begin EXTRACTED MATERIAL

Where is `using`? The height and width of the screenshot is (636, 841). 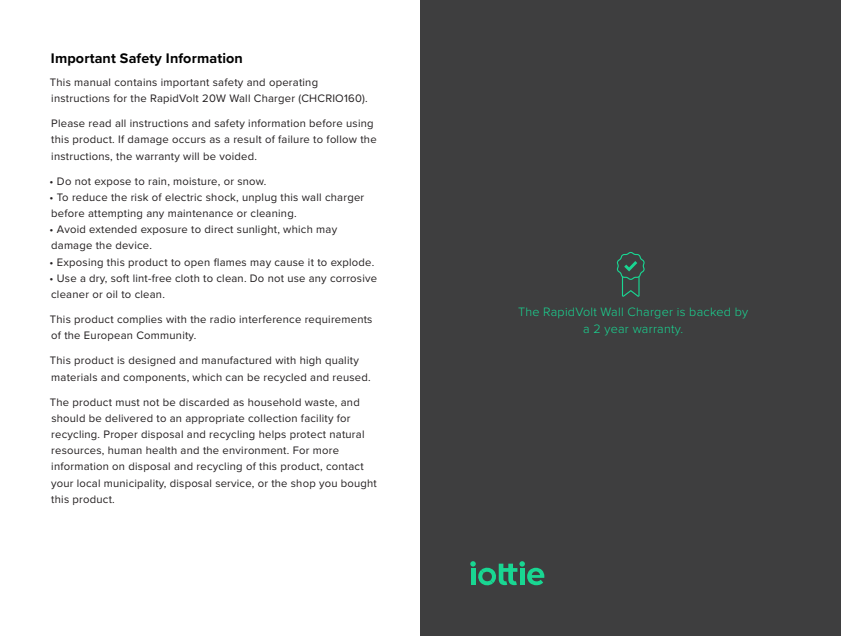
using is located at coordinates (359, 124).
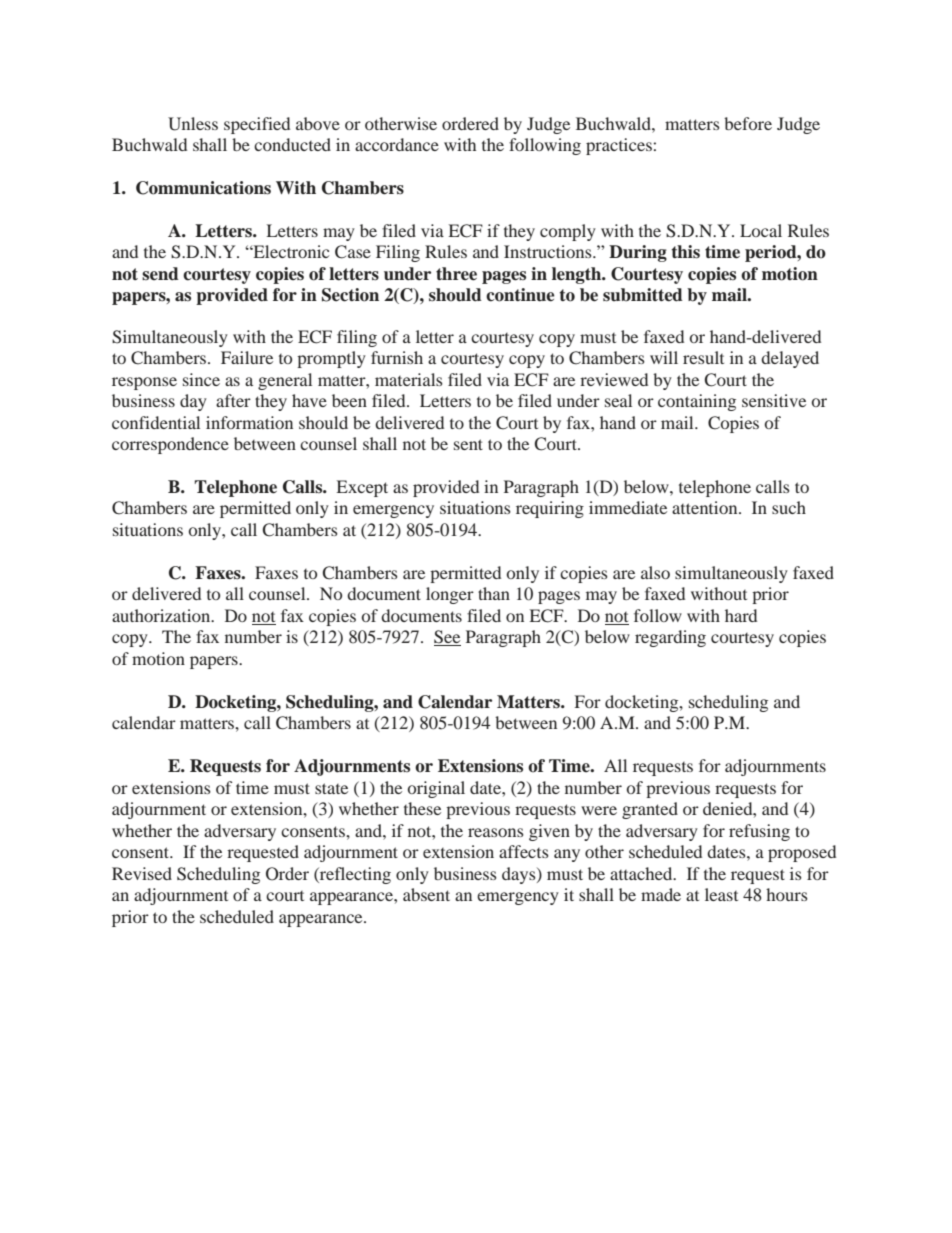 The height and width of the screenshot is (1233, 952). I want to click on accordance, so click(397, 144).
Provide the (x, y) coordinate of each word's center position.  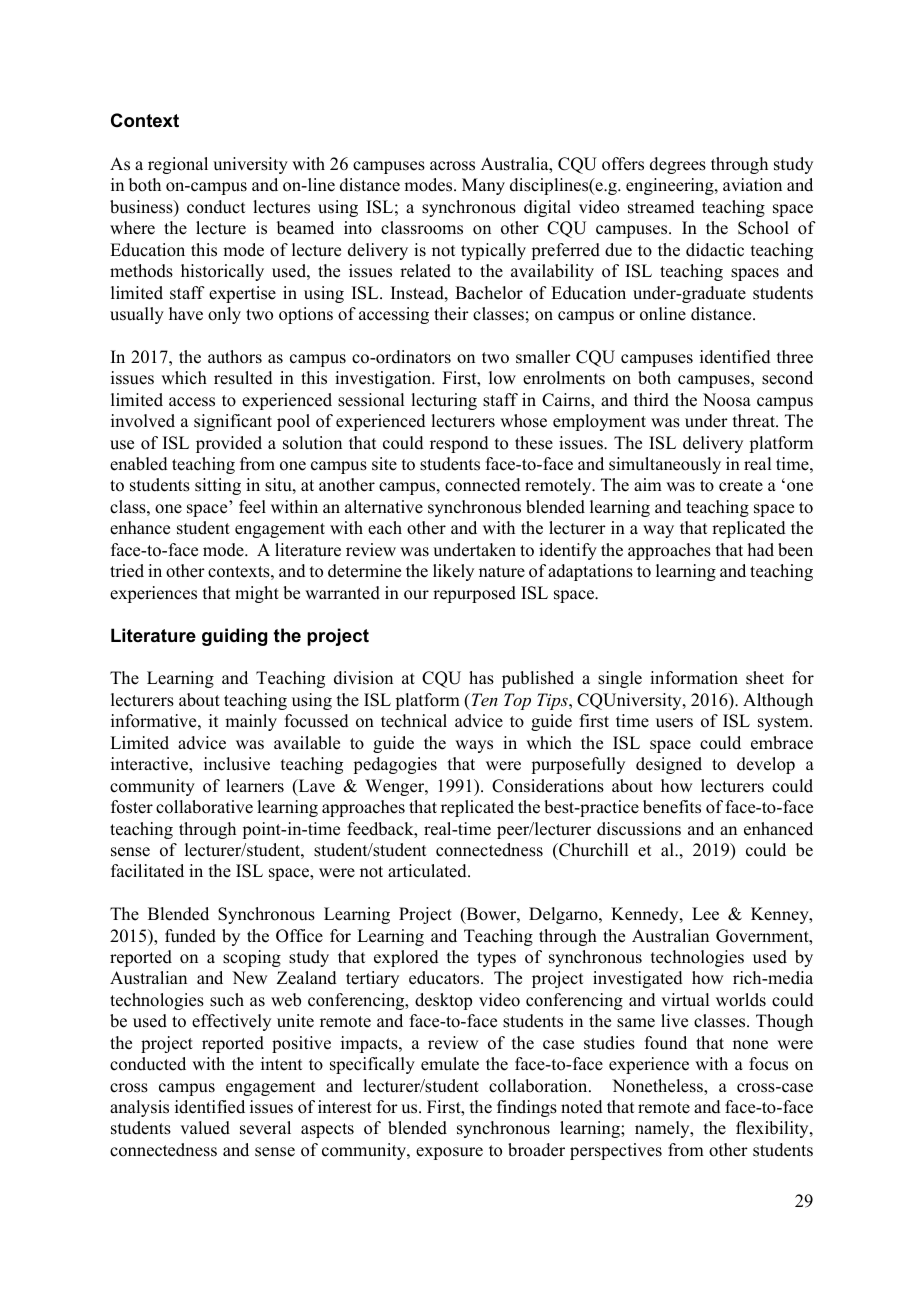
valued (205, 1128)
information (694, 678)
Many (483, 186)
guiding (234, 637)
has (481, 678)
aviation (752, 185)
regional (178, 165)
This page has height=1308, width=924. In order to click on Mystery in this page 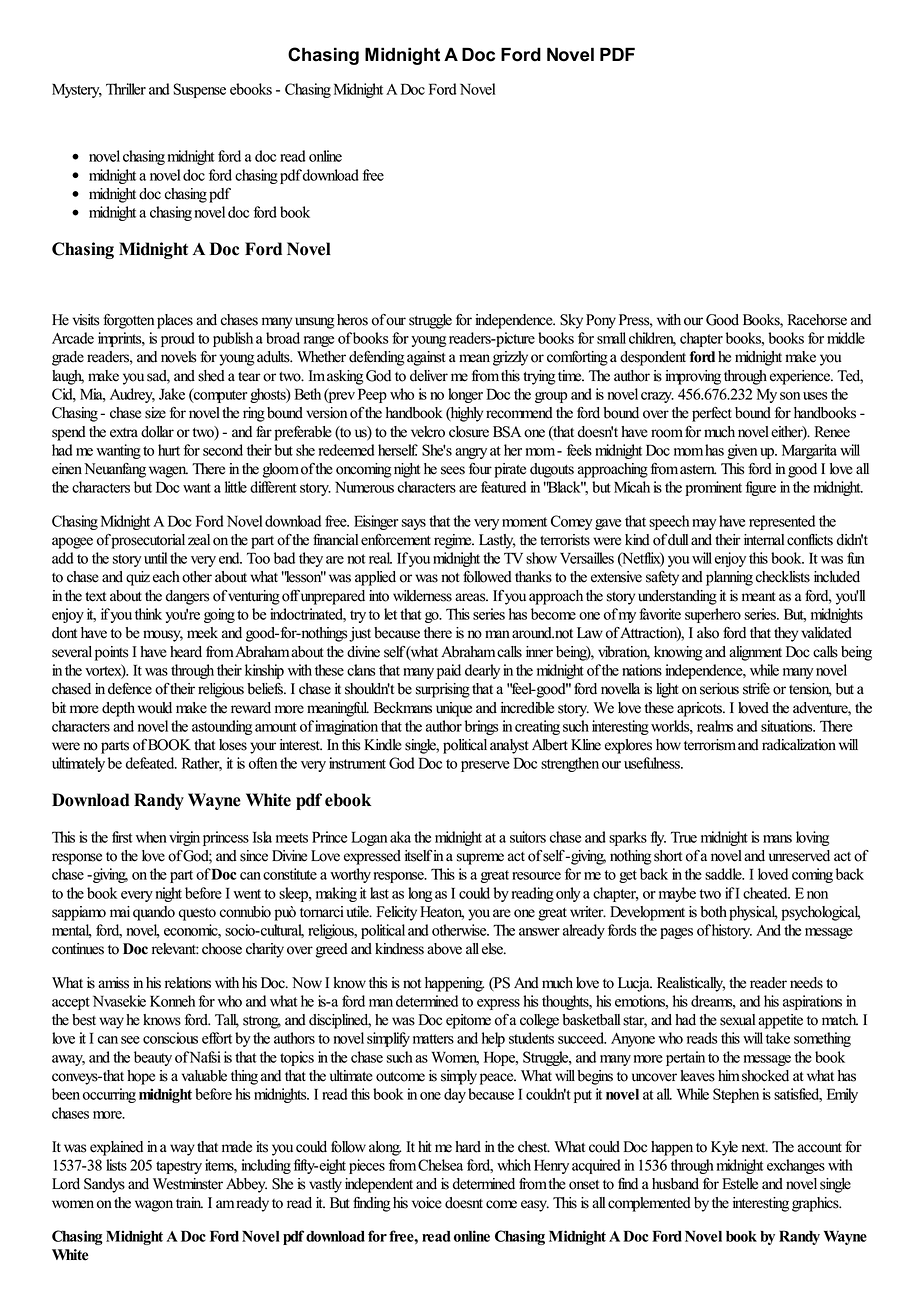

end EXTRACTED MATERIAL

*YOUR GOAL*. Copy out all of the data above word for word, leaving out the pictures.

*WORKED SOLUTION*.
Where is `using`? The height and width of the screenshot is (636, 841). 
using is located at coordinates (359, 124).
 The height and width of the screenshot is (1233, 952). I want to click on accordance, so click(397, 144).
Provide the (x, y) coordinate of each word's center position.  
valued (205, 1128)
information (694, 678)
Many (483, 186)
guiding (234, 637)
has (481, 678)
aviation (752, 185)
regional (178, 165)
This page has height=1308, width=924. In order to click on Mystery in this page 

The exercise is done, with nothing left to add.